▶ _タスク概要 1_
CLV予測の記事で、トイレットペーパーの例のLTVは何円と計算されていますか。
▶ _タスク概要 2_
CLV予測の記事の「マーケターのための非契約型商材のライフタイムバリュー(CLV)予測 python lifetimesパッケージを使用した実践」から「算出に関して解説しています。」まで（「算出に関して解説しています。」を含む）を、「データサイエンティスト」を「アナリスト」に替えて編集してください。
▶ _タスク概要 3_
CLV予測の記事を、最後の文の続きから書き進めてください。

▶ _読解用の抜粋_
++++

マーケターのための非契約型商材のライフタイムバリュー(CLV)予測 python lifetimesパッケージを使用した実践

[想定している読者像]
事業会社ののマーケターの方。特にECのような非契約型(つまり解約などがない)タイプの商材を扱う企業様。事業会社のマーケテイング系のデータサイエンティストの方。

[コンテンツ属性]
ビジネス：★★★☆☆
データアナリティクス：★★★★★
エンジニアリング：★☆☆☆☆

以前もこちらの記事でカスタマーライフタイムバリュー(CLV)について解説記事を書きました。本稿は商材の中でも特にCLVの予測が難しい「非契約型商材」のCLVの算出に関して解説しています。

CLV概要

Customer Lifetime Value(CLV)は顧客が生涯に渡ってある企業に支払う価値の総和です。

以前はLTVと略することが多かったのですが、最近はCLVとすることの方が多いようです。
CLVは生涯価値であるため、未観測事象に対する予測が必要です。

以下の例で具体的なイメージを掴みます。

CLVの例

スマートフォンの売上（あるキャリア）

2年で更新するものとする。月の売上を10,000円とする。更新率を75%とする。10年で更新終了とする。(つまり4回更新する)

LTV = 10000*12*2+0.75*10000*12*2+…+0.75^(4)*10000*12*2 = 24000 + 18000 + 13500 + 10125 + 7593.75 = 73218.75円

トイレットペーパーの売上（ブランド横断）

1家庭2日で1ロール消費するとする。6ロール入り600円とする。30年間消費するとする。一日あたりの金額 = 600/(2*6) = 50として、LTV = 50*365*30 = 547,500円

CLVの活用

マーケティングにおいて長期的な指標として重要です。

最近ではCLVで顧客ポートフォリオの評価を行いファイナンスに活用するなどのアイデアも考えられているようです。

予測

予測CLVは一般的にt時点の売上関数S(t)の総和として書けます。

S(t)を記述することは難しいため、簡単な仮定を置き以下の式で定義します。

顧客Aの予測CLV = 1期目予測購買額 + 2期目予測購買額 × 1期目継続率 +
+3期目予測購買額× 2期目継続率 …
+n期目予測購買額 × n-1期目継続率 → 予測購買額を一定と仮定して
顧客Aの予測CLV = 予測購買額 × (1 + 1期目継続率 + 2期目継続率 +…+ n-1期目継続率) → 継続率を一定として
顧客Aの予測CLV = 予測購買額 × (継続率^(0) + 継続率^(1) + 継続率^(2) +…+継続率^(n-1)) → 等比級数の公式を適用して
顧客Aの予測CLV = 予測購買額 × {1-継続率^(n)} / (1-継続率) → n→∞として
顧客Aの予測CLV = 予測購買額 × 1 / (1-継続率)

となります。つまり以下のように簡便な式で表せます。

CLVを大きくするには「購買単価を上げる or 購買回数を上げる or 継続率を上げる」という自明なことが式から示されます。つまりこの定義式は妥当とえいます。

商材の分類

購買単価、回数、継続率を算出する方法は商材によりことなります。

購買単価などの推定難易度も異なります。

非契約型商材は明確な離脱が観測できないためCLVの計算が困難です。

非契約型商材に対してのCLV推定方法のフレームワークとして「Buy Till you Die」 (死までの購買) モデルというものがあります。

生存率とリピート購買数をそれぞれモデル化する
購買単価を上記2つとは別にモデル化する
それらを掛け合わせCLVを求める

lifetimes パッケージ

pythonのLifetimesパッケージはBuy Till you Dieモデルを用いたCLV推定を行うパッケージです。

https://lifetimes.readthedocs.io/en/latest/index.html
Lifetimes パッケージは以下の考え方にもとづきます。

* ポアソン分布のパラメータλがΓ(r,α)分布に従うと、λで積分すると負の二項分布になる。¹
lifetimesパッケージでは一般的な定義と異なるRFを使用します。

++++

▶ _提供データ_
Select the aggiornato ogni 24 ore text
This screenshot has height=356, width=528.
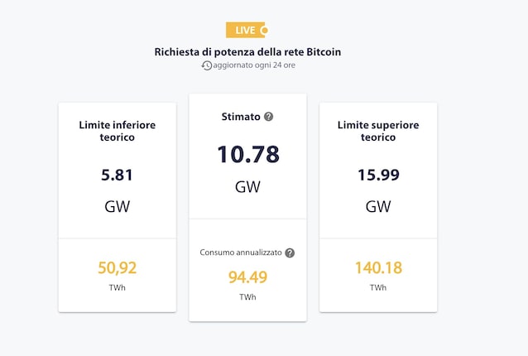[254, 65]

++++

▶ _タスクへの回答 1_
547,500円

▶ _タスクへの回答 2_
マーケターのための非契約型商材のライフタイムバリュー(CLV)予測 python lifetimesパッケージを使用した実践

[想定している読者像]
事業会社ののマーケターの方。特にECのような非契約型(つまり解約などがない)タイプの商材を扱う企業様。事業会社のマーケテイング系のアナリストの方。

[コンテンツ属性]
ビジネス：★★★☆☆
データアナリティクス：★★★★★
エンジニアリング：★☆☆☆☆

以前もこちらの記事でカスタマーライフタイムバリュー(CLV)について解説記事を書きました。本稿は商材の中でも特にCLVの予測が難しい「非契約型商材」のCLVの算出に関して解説しています。

▶ _タスクへの回答 3_
M (Monetary)の定義は様々ありますが、lifetimesパッケージでは購買があった1単位時間あたり (先の例では1日あたり) の平均購買金額を用います。

トランザクションデータをRFM(T)の形に変形したものを使用します。

* 上記データはUC Irvine Machine Learning Repository 「Online Retail」 data https://archive-beta.ics.uci.edu/ml/datasets/online+retail

lifetimes パッケージ実践

UCI 「Retail Online」データを用いたCLV算出のプロセスを実践します。以降は「https://towardsdatascience.com/buy-til-you-die-predict-customer-lifetime-value-in-python-9701bfd4ddc0 」の内容やコードを参考にしています。
データのダウンロードとgoogle coloboratoryの環境設定を行います。
まずはじめにデータをDLとし、google drive上において当該driveをcoloboratoryからマウント(使用できるように)します。

https://archive-beta.ics.uci.edu/ml/datasets/online+retail よりDLする。
DLしたCSVをGoogle driveの適当な場所におく。
Google coloboratory から以下を実行する。

from google.colab import drive
drive.mount('/content/drive')

lifetimesパッケージのインストールと関連ライブラリのimportを行います。

!pip install lifetimes

import numpy as np
import pandas as pd
import matplotlib.pyplot as plt
from datetime import timedelta
import seaborn as sns
import os
from sklearn.metrics import mean_absolute_percentage_error
from lifetimes import BetaGeoFitter, GammaGammaFitter
from lifetimes.utils import calibration_and_holdout_data, summary_data_from_transaction_data, calculate_alive_path
from lifetimes.plotting import plot_frequency_recency_matrix, plot_probability_alive_matrix, plot_period_transactions, \
    plot_history_alive, plot_cumulative_transactions, plot_calibration_purchases_vs_holdout_purchases, plot_transaction_rate_heterogeneity, plot_dropout_rate_heterogeneity
import warnings
warnings.filterwarnings('ignore')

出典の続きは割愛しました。